Screenshot of feedback message

let string = "A\u{0}BC";
print(string).                  // prints "ABC"
print("\(string)")              // prints "ABC"
NSLog("%@", string)             // prints "ABC"
NSLog("%@", string as NSString) // prints "ABC"

string.withCString { cstr in    // prints "A"
    print("\(String(cString: cstr)), len: \(strlen(cstr))")
}

However, you generally want to avoid NULL characters in your strings. They trigger bugs, e.g. SR-11355: String.range(of…) matches an extra NUL (and returns range outside string boundaries). I’m sure we could find more issues with some digging.

std::string in C++

The most common way to store strings in C++ is std::string. Reading the implementation is extremely difficult, but there are much more readable explanations of its internals.

std::string operates on bytes — not on characters or even graphemes. While there are different storage modes, both include a size field and do not rely on a NULL termination.

To bridge between Objective-C and C++, we use Djinni, which uses Objective-C++ to conveniently translate between these types. The below code is slightly simplified, removing assertions:

static std::string toCpp(NSString* string) {
    return {string.UTF8String, [string lengthOfBytesUsingEncoding:NSUTF8StringEncoding]};
}

static NSString* fromCpp(const std::string& string) {
    return [[NSString alloc]
      initWithBytes:string.data()
      length:static_cast<NSUInteger>(string.size())
      encoding:NSUTF8StringEncoding];
}

This converts losslessly between the two representations:

NSString *string = @"A\0BC";
std::string cppString = toCpp(string);
std::cout << cppString;                  // prints ABC
NSString *nsString = fromCpp(cppString);
NSLog(nsString);                         // prints ABC

Strings in PDF

Now why is \0 still a problem? The PDF format has two ways to encode strings: name and string.

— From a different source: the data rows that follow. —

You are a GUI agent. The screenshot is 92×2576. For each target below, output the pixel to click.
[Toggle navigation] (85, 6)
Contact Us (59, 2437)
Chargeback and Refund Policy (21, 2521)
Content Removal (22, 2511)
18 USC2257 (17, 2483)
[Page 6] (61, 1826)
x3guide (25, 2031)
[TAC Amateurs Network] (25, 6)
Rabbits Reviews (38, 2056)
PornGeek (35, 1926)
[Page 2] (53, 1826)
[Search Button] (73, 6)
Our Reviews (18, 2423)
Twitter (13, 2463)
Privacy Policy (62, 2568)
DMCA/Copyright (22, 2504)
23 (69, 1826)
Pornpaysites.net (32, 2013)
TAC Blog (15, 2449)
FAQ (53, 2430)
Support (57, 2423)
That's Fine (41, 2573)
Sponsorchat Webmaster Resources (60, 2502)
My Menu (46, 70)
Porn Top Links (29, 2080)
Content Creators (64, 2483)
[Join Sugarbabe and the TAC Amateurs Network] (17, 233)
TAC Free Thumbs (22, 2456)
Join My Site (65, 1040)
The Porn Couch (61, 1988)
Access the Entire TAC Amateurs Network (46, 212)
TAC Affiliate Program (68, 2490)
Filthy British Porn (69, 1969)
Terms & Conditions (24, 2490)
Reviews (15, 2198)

Name objects allow ASCII characters, with the exception of \0, while other characters are encoded — for example, #20 for space. This is generally used for keys and not longer-form text.

String objects are (usually) encoded between ( and ) and support all characters, including NULL bytes. However, we project both data types to String/NSString in our iOS SDK, so as to not burden developers with additional complexity. So depending on what property is accessed, \0 would be silently discarded or not.

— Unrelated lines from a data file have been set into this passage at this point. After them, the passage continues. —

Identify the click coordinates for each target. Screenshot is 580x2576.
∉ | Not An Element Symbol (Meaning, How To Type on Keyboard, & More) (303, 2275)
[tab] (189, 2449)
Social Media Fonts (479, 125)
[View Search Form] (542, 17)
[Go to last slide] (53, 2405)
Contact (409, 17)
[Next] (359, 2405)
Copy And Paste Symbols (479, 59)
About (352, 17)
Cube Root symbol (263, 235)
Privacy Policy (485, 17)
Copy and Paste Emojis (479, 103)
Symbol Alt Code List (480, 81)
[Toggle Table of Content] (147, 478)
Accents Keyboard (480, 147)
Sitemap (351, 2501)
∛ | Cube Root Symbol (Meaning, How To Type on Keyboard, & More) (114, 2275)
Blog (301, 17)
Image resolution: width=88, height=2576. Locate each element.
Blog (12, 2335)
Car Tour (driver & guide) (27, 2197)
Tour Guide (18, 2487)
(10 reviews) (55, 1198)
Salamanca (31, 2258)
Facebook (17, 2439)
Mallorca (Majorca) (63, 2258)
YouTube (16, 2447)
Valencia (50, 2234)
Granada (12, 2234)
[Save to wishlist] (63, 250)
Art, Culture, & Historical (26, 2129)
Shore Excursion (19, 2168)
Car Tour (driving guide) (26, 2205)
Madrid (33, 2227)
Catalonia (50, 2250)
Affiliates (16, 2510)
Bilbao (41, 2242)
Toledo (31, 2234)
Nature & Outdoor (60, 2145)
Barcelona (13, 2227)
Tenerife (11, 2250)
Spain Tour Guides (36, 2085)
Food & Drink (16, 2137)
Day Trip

In practice, we have some more parsing and optimized code that uses C strings for performance. Our parsing code runs everywhere, including WebAssembly in modern browsers. In this layer, strings are truncated early when a \0 is found.

Conclusion

We decided to remove the code that would manually check for NULL characters at the API boundary — if developers really include NULL characters, we accept that the string is truncated. As you learned today, inserting NULL characters in strings does work, but it’s generally a bad idea, due to bugs and pitfalls that pop up when converting them to other string storage variants. Now that this bug has been fixed and can no longer be triggered from the user interface, removing our checks is a better tradeoff than reducing performance just so everyone can work around an edge case.

1 __NSLocalizedString, NSLocalizableString, NSPlaceholderString, __NSCFConstantString, __NSCFString and NSTaggedPointerString, and more. Tagged pointers are an interesting technology used to increase performance and reduce memory usage.

2 There are many interesting ways to speed up strlen. While Clang’s libc uses a straightforward loop with a todo for performance optimization, GCC’s glibc tests four bytes at a time (see here for an explanation of how this works), and OpenBSD has hand-optimized code for some architectures, such as arm64.